Years later, after Margaret Sinclair and Pierre Trudeau had just married and went skiing at Whistler, we discovered Geddes running the ski lift. He said he had sold all his cameras. I urged him to go to a drugstore, like Reguly, buy a disposable camera, shoot a roll and I would have it collected. He refused for any amount to scoop the country. In those days, not everyone had a camera in their phone.
When Michael Popovich won for the Tely in 1970, it was almost as strange as the Banks affair. He had written, sort of, the account of a drug addict shooting up in the grimy washroom of a restaurant on Dundas near Jarvis before he died.
The tale was all there, mangled, So I rewrote it, completely, from lede to death. Popovich never thanked me, submitted it to the NNAs, won, never thanked me again, and left the business to become a GTA councillor.
In 1989, I was the Sun Editor and determined to get more photographs into the paper. I loved pictures, as do most readers, and we were a tabloid, daily discarding many pictures taken by one of the finest staffs of news photogs in North America. So I started two pages of pictures each Sunday in the Comment section. Some were photo essays, unrelated to hard news.

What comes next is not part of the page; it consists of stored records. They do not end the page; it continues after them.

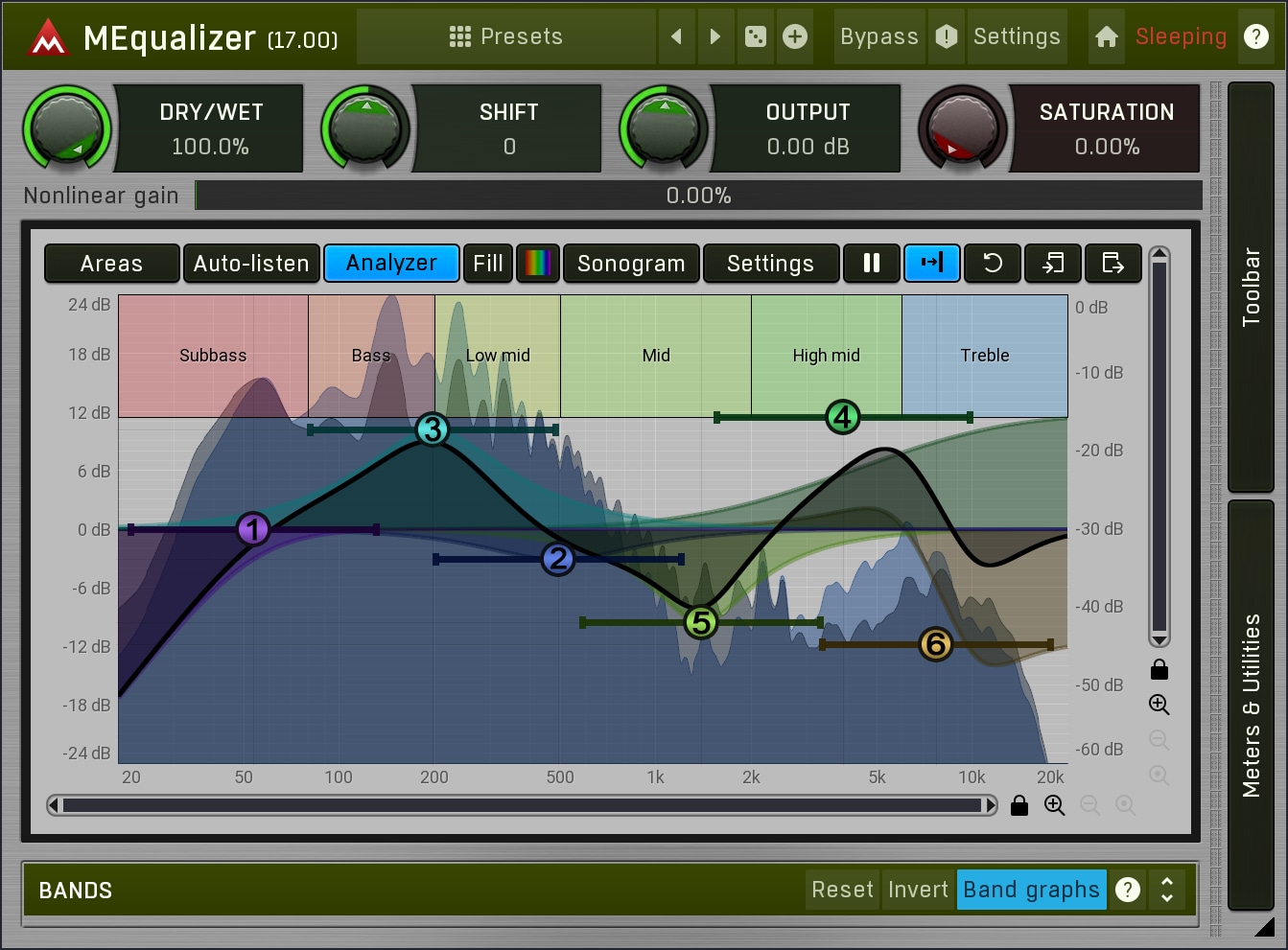Open the spectrum color rainbow icon
The image size is (1288, 950).
[538, 263]
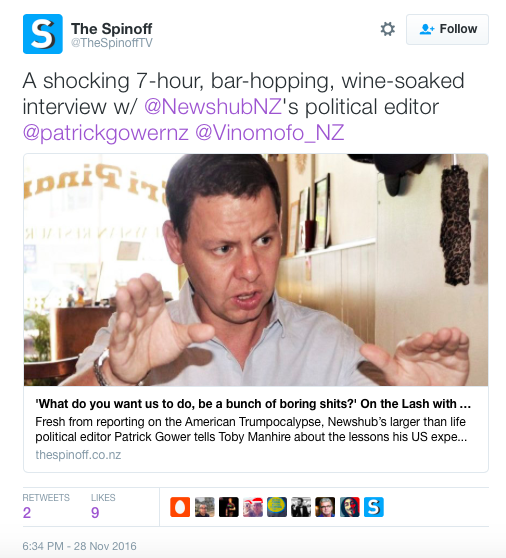Click the yellow and blue liker avatar
This screenshot has width=506, height=558.
coord(277,507)

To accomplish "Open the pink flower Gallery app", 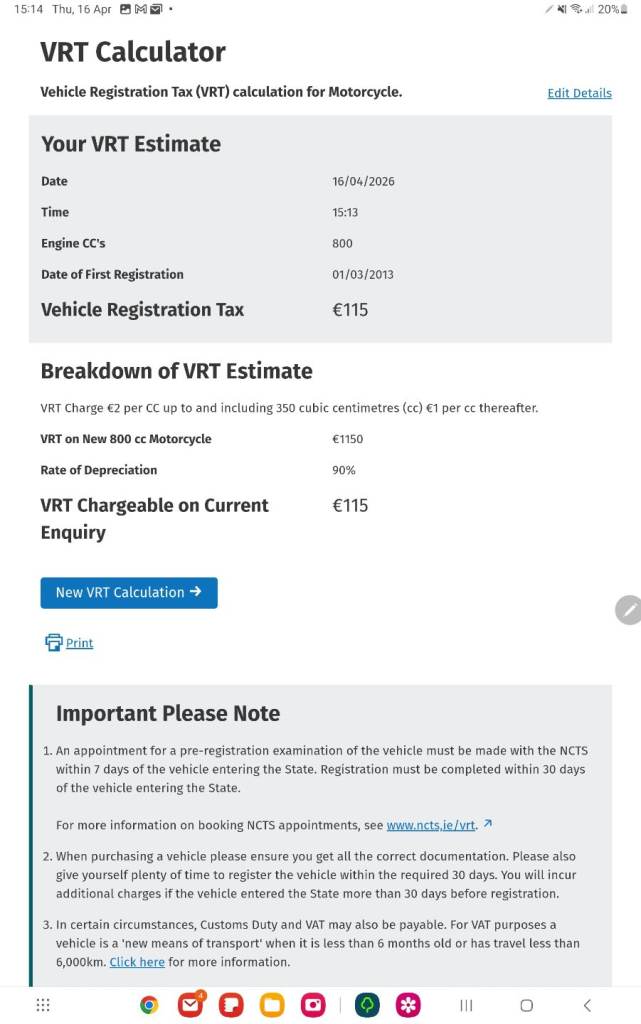I will coord(408,1005).
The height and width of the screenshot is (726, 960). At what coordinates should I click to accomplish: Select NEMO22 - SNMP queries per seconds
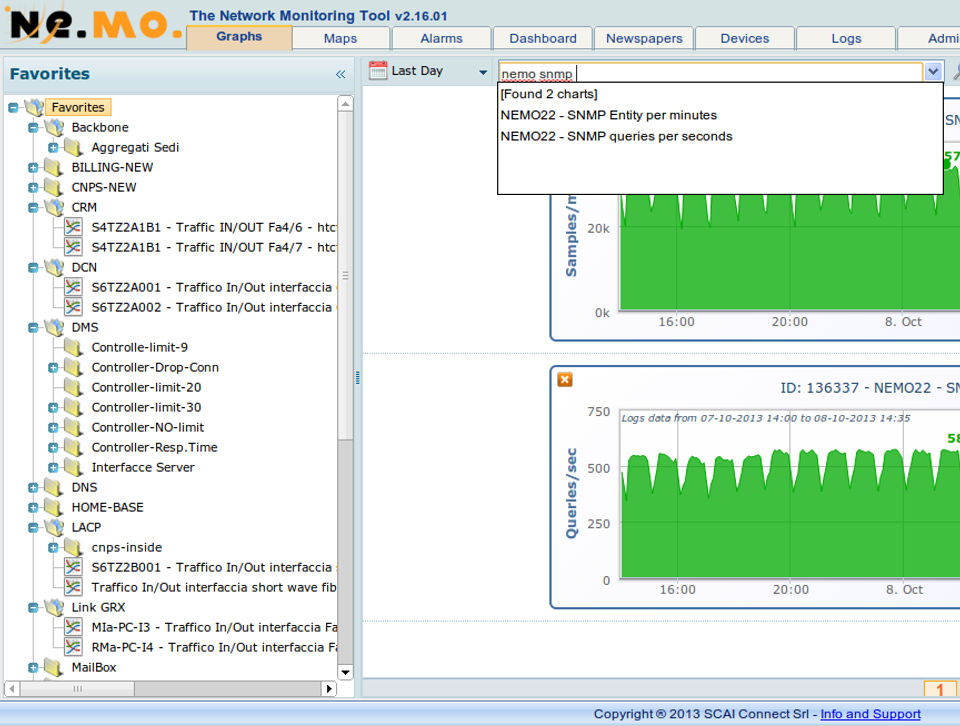(x=616, y=136)
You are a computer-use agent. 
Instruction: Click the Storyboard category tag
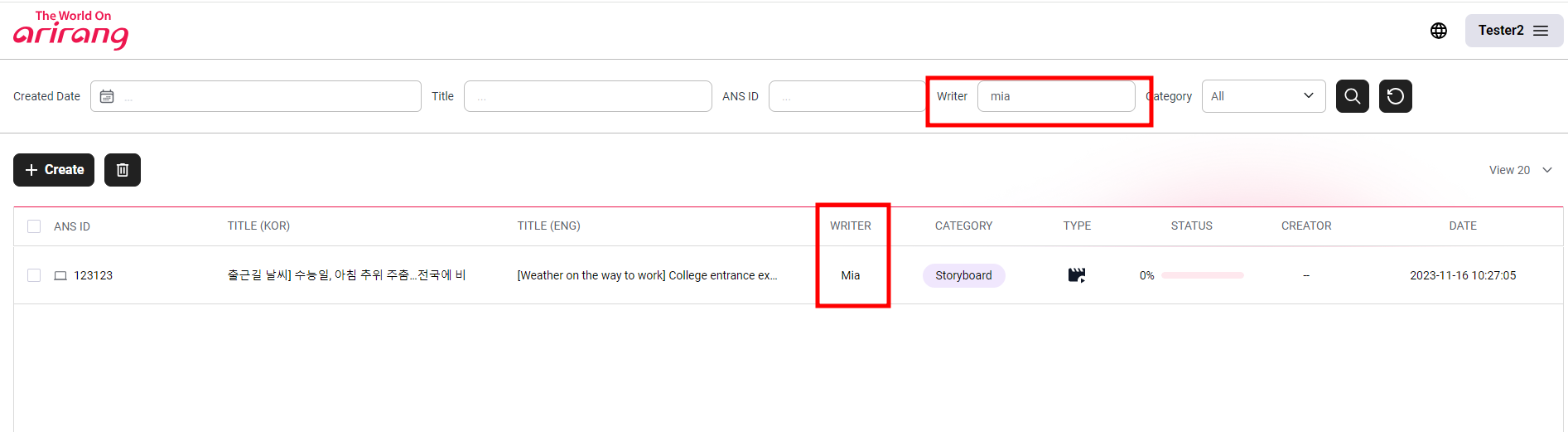(963, 275)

One day I was brought a compelling array of pictures taken by Sun and other photographers on a private project to capture the gritty side of downtown. Sleeping on subway grates or in cardboard boxes etc. The gifted Fred Thornhill won the NNA that year because we ran his picture in that section that the bosses grabbed away from me months later. The Sun has never repeated on a regular basis.

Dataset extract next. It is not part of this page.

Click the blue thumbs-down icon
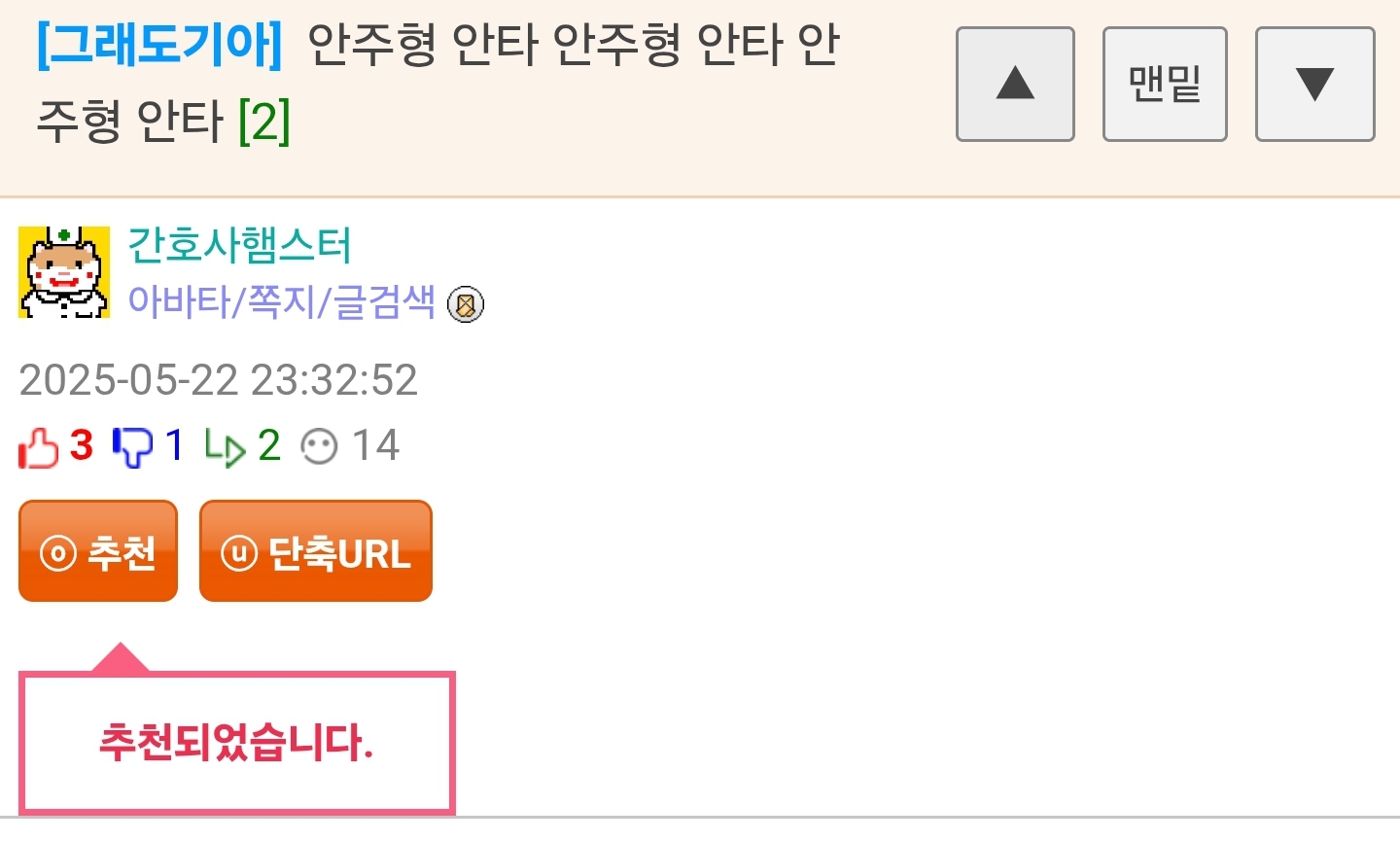Screen dimensions: 1400x841 point(131,447)
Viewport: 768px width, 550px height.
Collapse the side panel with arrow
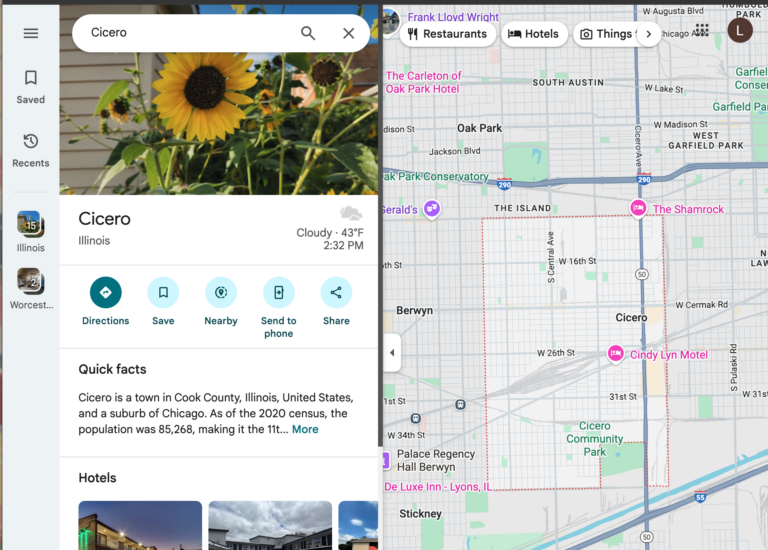(391, 353)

I was so impressed by a series of political gems by Doug Fisher that I urged him to enter the NNAs. When I found he hadn't at the deadline, I put in the entry for him. He won a Citation, and sat uncomfortably at the presentation because he didn't believe in that sort of thing.

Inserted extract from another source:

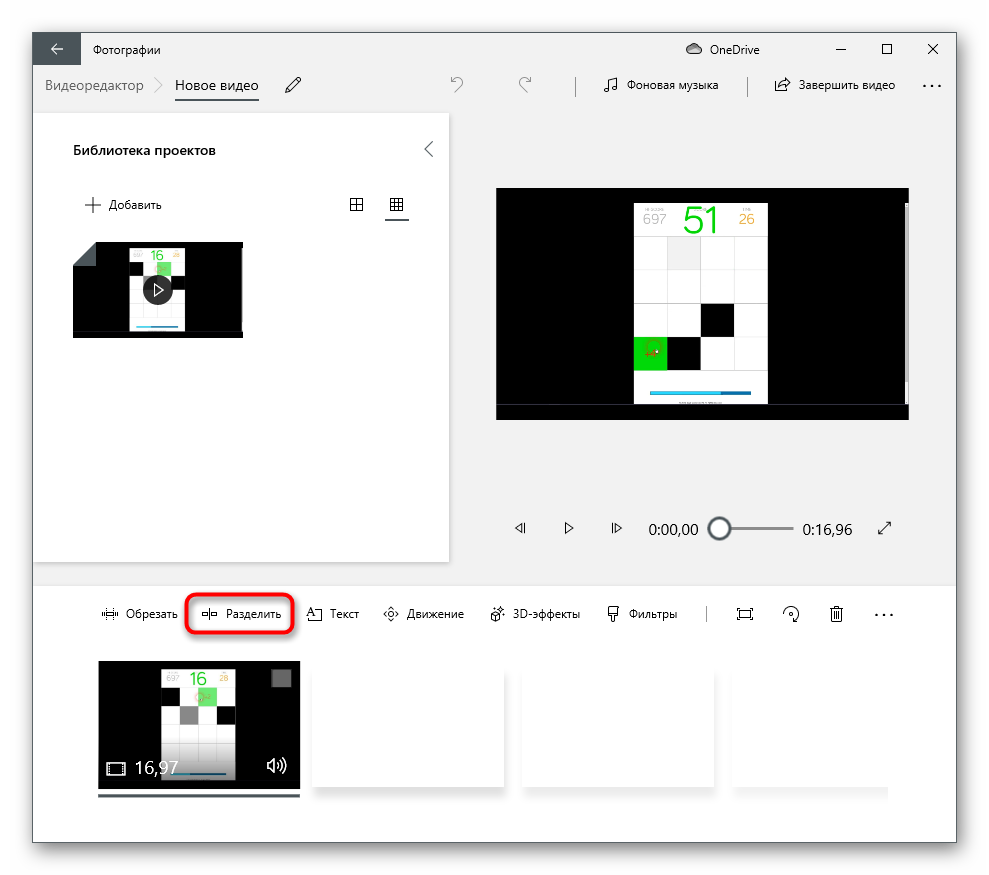
Task: Switch library to small grid view
Action: [396, 205]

But most of us do. It was wonderful to work with all the stars who won NNAs at the Tely and Sun And I include on my list all those who won before or after they worked with me. I'm looking forward to Donato winning for a second time because he earns it for his wit, his pen and his longevity as a cartoonist and painter. Not bad for a golfer!
My list is a Roll of Honour: Lubor Zink, Peter Worthington (4 times), Judith Robinson, Ken MacTaggart (2), Andrew MacFarlane (2), John Fraser (3). David Billington (2) Bill Dampier, Dorothy Howarth, Laurie McKechnie, Del Bell, Val Sears, Wayne Parrish (2), Jean Sonmor, Bill McGuire, Marilyn Dunlop, Bill Stevenson, Linda Diebel, Bob Hesketh, George Gross, Scott Young, Bob Pennington, Al Sokol, John Robertson, Al Strachan, Russ Cooper, Yardley Jones, Ralph Hicklin, Ted Reeve, Trent Frayne, Barry Gray, Allan Fotheringham, Peter Dunlop, Stan Behal, Mike Cassesse (2), Christie Blatchford, Bob Reguly (3) Ron Haggart, Bill Sandford, Tim McKenna, David Cooper, Sean Browne, Michael Peake, Veronica Milne........
I've probably forgotten some but the list is quite incredible, especially when you consider the bitching that the Sun is ignored. Just look at what its photographers have done, although that staff has shrunk to a pale shadow, along with the space, and the photographs are processed in India.
However, I'll always be quick to add more names from the Sun, and other former colleagues, because every winner should be special to colleagues and readers and be eternal despite any chill in the business.